■ **PROBLEM**: Could you put the stretch from the line containing "Where should I" through the line containing "click(x=590, y=396)", both ends included, into a two-column CSV with the columns text and answer? Give one row per entry, put each field in quotes with any line breaks turned into spaces, and leave the pictures out.

*** DATA FOR THIS EXERCISE ***

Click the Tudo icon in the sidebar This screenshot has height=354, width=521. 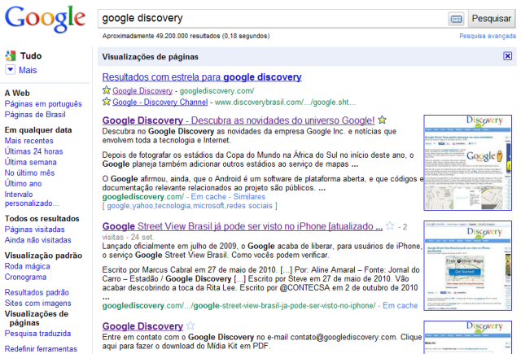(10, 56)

***
*** DATA FOR THIS EXERCISE ***

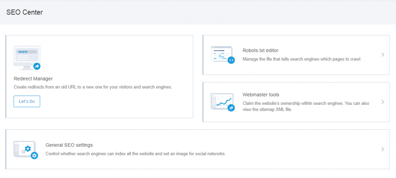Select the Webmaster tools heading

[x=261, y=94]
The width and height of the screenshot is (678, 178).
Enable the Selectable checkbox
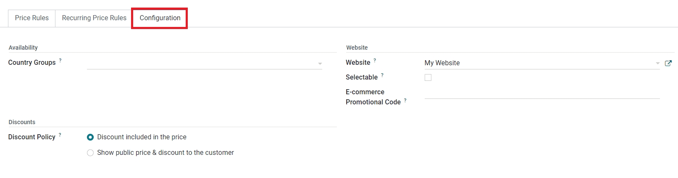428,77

***
*** DATA FOR THIS EXERCISE ***

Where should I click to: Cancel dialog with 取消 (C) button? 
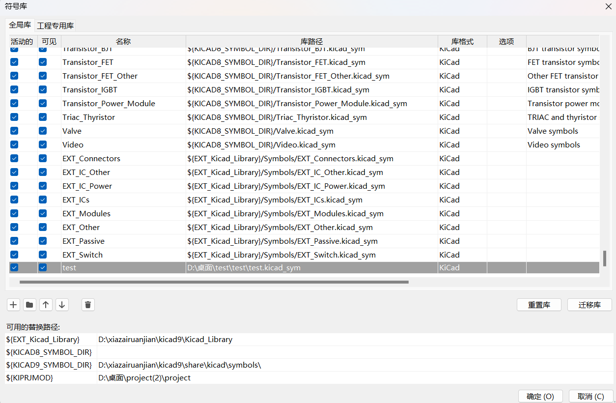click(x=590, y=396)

***

■ **CORRECT RESULT**:
text,answer
"Where should I click to: Cancel dialog with 取消 (C) button?","click(x=590, y=396)"